Data lines
[Begin]

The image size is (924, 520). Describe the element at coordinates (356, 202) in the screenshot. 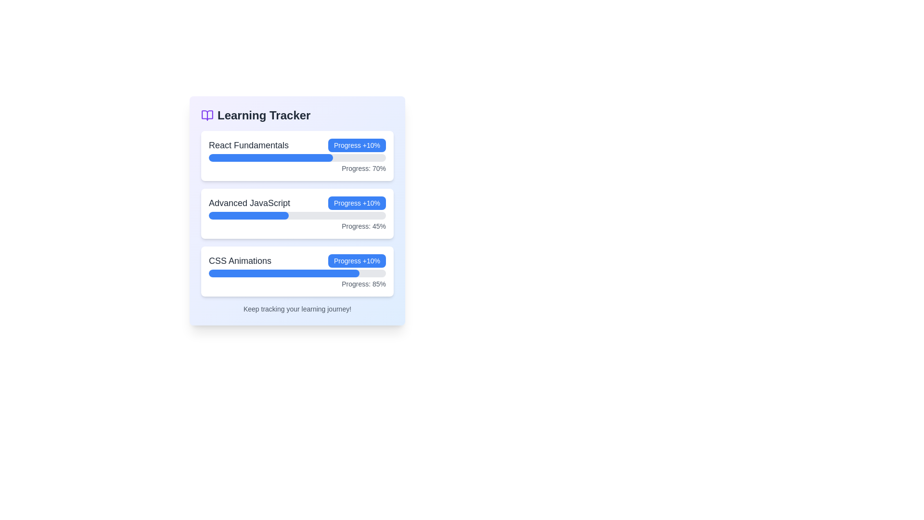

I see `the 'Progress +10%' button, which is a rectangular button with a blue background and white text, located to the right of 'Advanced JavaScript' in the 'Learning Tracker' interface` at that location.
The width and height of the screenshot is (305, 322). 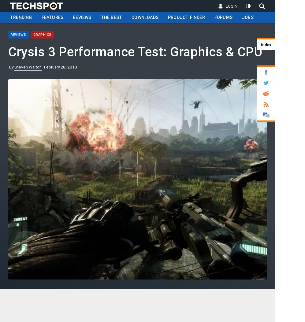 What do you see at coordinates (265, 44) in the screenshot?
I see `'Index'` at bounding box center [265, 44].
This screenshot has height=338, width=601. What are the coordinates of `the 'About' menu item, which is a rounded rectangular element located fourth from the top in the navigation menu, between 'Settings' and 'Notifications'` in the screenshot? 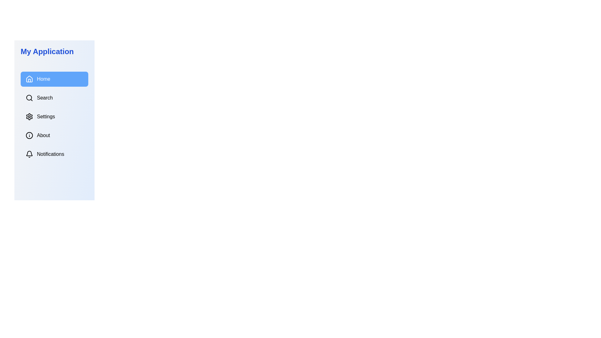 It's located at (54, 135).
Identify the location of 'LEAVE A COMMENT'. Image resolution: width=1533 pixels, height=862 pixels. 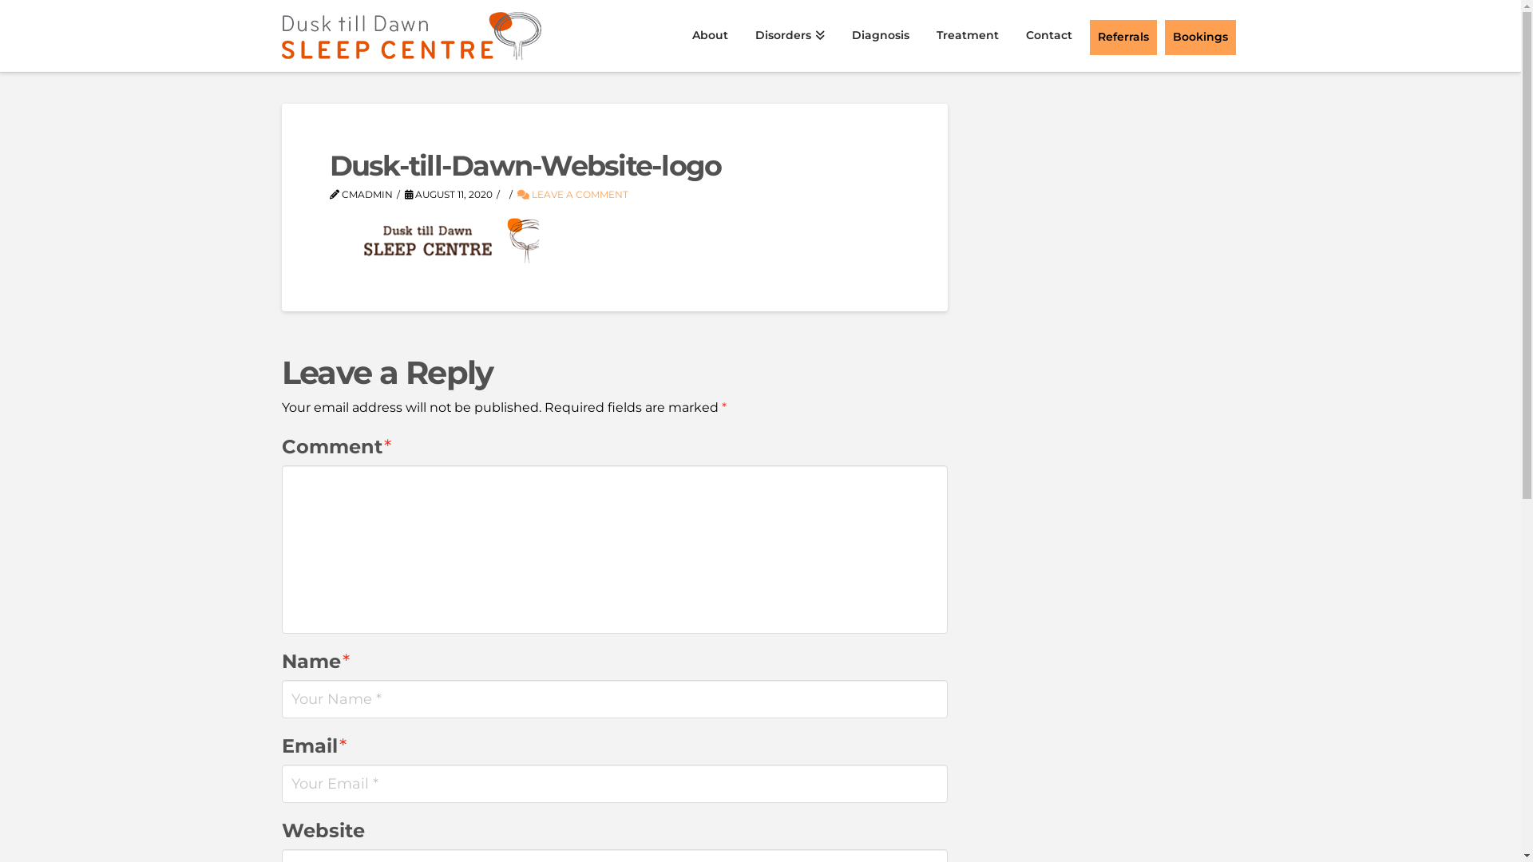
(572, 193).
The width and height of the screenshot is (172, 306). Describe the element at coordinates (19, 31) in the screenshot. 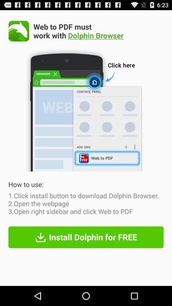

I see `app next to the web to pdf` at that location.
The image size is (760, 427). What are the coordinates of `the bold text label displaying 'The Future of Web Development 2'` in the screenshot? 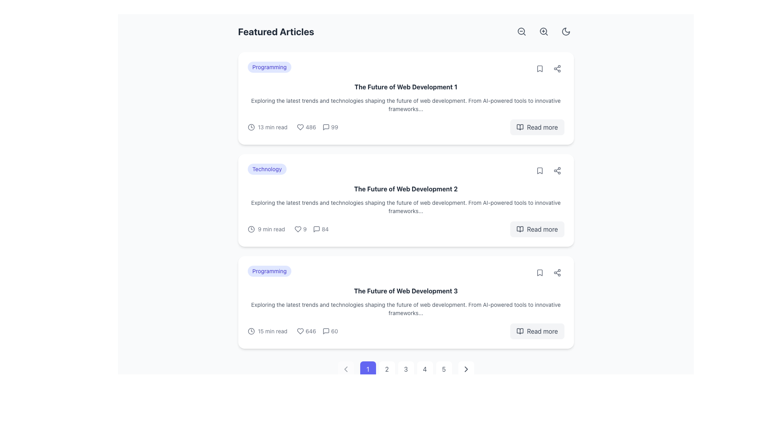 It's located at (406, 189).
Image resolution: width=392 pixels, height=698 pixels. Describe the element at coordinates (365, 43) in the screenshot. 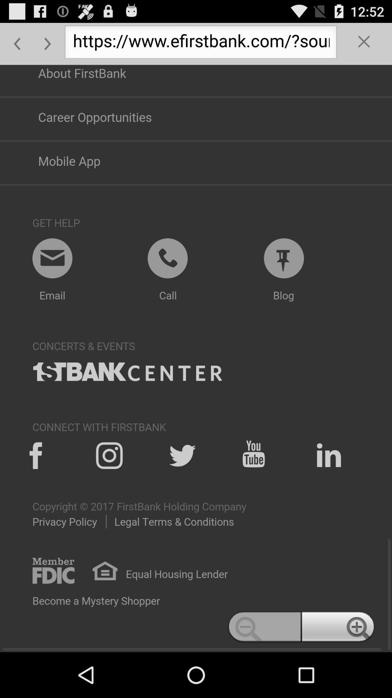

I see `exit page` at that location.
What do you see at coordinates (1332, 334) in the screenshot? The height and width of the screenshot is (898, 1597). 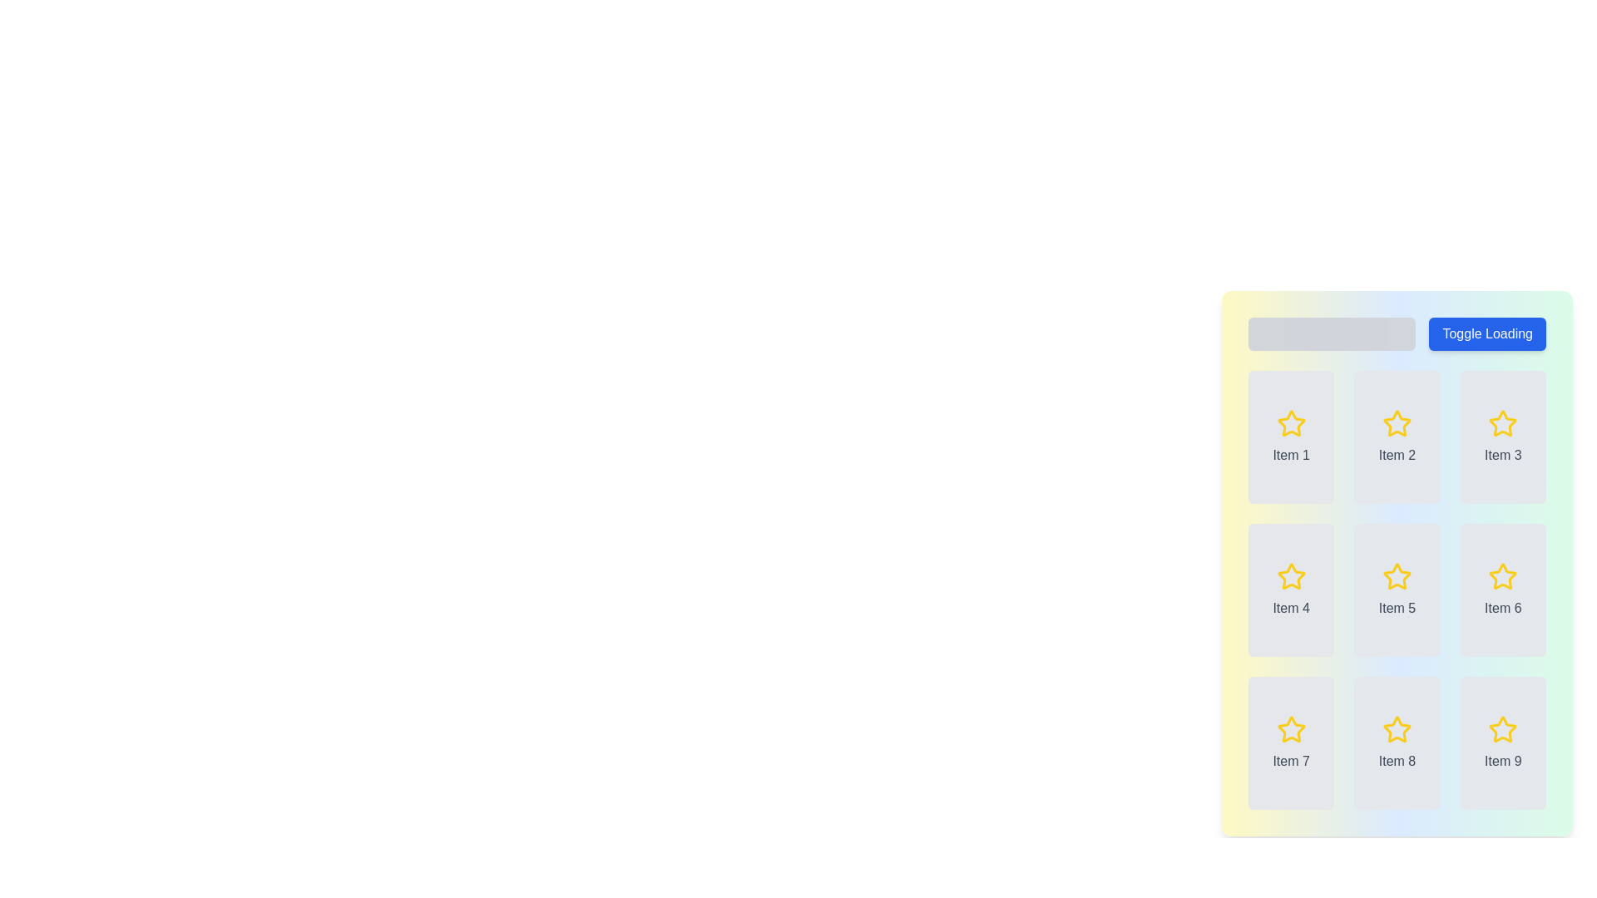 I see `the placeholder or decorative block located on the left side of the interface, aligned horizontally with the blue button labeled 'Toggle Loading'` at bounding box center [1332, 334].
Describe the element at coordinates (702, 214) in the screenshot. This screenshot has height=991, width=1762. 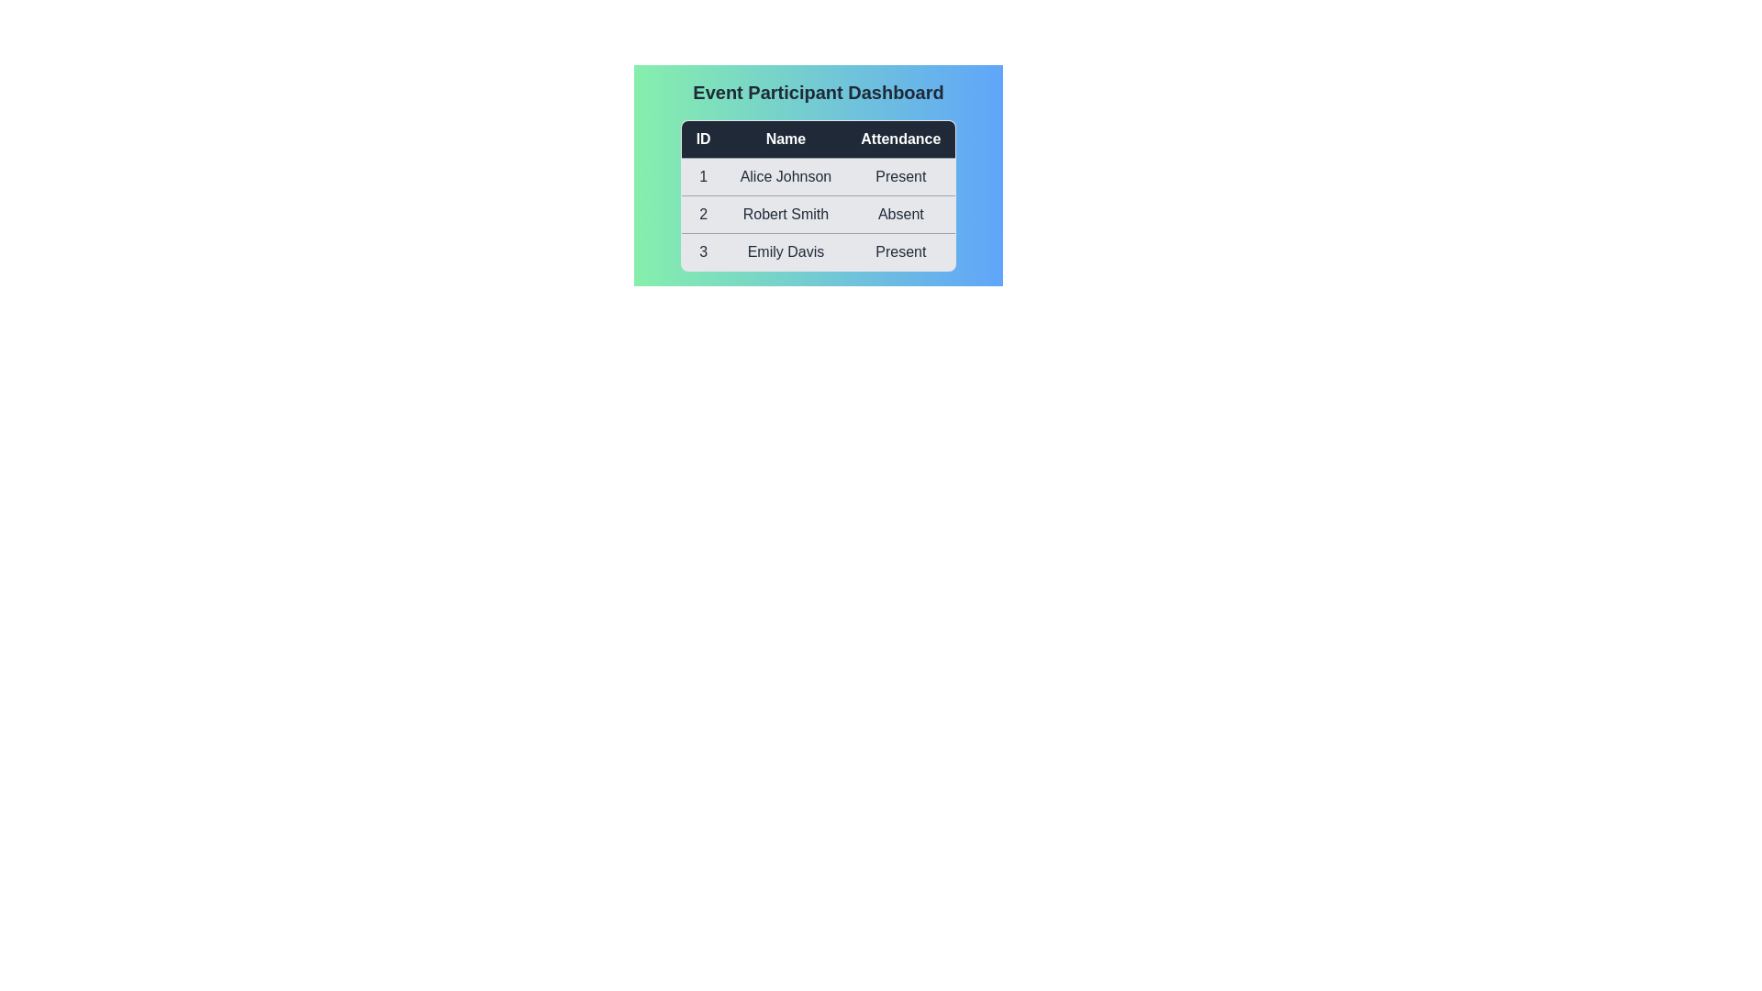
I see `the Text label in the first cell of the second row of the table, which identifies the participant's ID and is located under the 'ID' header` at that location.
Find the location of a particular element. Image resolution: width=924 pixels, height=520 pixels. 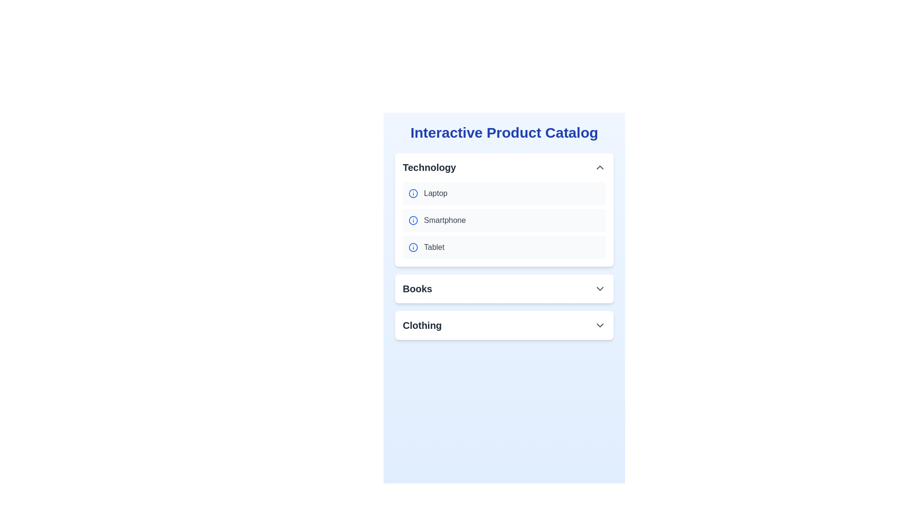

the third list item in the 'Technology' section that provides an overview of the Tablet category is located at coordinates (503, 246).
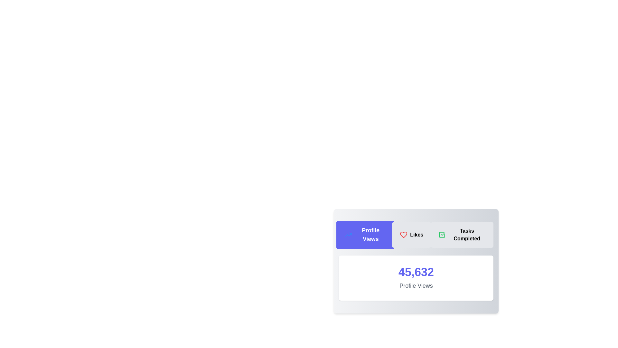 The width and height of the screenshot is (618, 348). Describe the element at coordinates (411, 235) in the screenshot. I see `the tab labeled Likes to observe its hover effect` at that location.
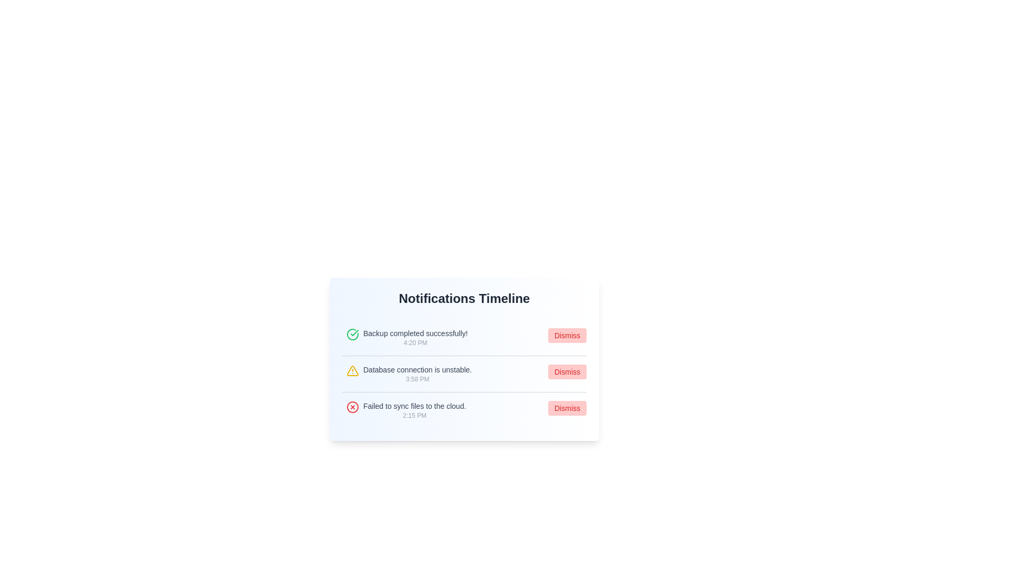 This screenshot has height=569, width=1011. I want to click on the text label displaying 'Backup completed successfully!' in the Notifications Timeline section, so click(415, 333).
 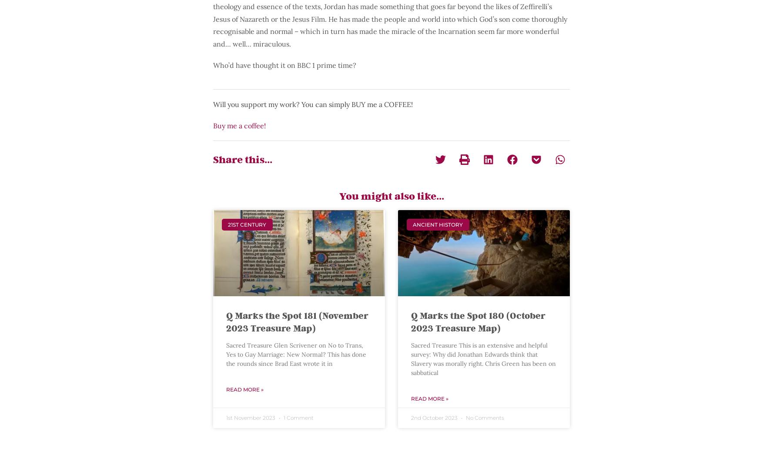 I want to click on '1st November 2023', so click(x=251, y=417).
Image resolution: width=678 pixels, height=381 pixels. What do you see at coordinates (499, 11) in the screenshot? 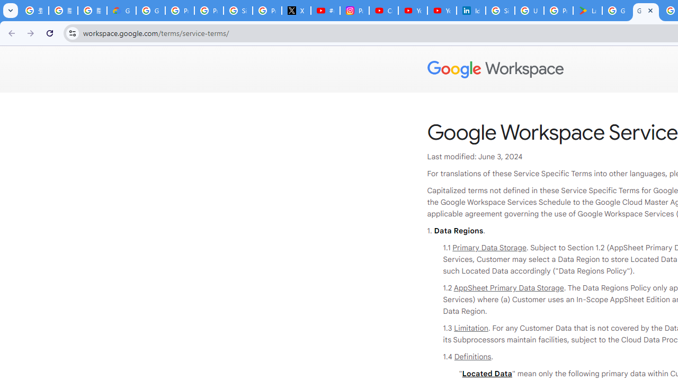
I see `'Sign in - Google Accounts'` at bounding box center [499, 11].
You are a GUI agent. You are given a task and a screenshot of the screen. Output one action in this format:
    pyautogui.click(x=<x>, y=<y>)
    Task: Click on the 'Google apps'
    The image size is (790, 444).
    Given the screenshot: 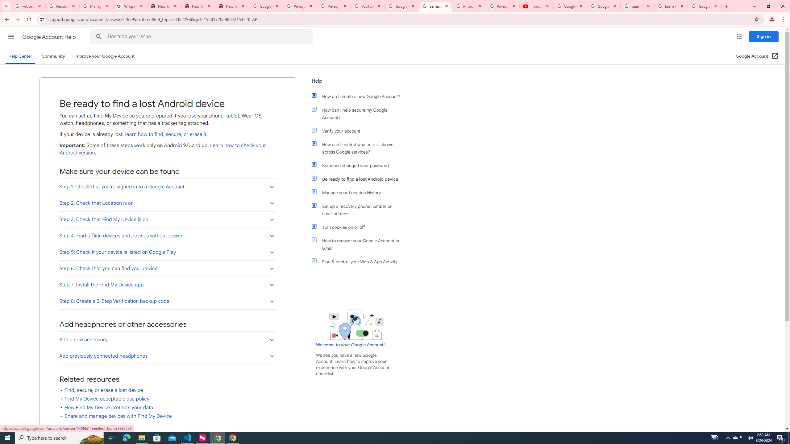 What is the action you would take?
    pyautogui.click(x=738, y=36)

[End]

§ **WORK TO COMPLETE**
Copy out the entries from the line containing "The width and height of the screenshot is (172, 306)." through the line containing "next to the", both lines included, without any pictures.

§ **RESULT FOR THIS TASK**
The width and height of the screenshot is (172, 306). Describe the element at coordinates (19, 31) in the screenshot. 

I see `app next to the web to pdf` at that location.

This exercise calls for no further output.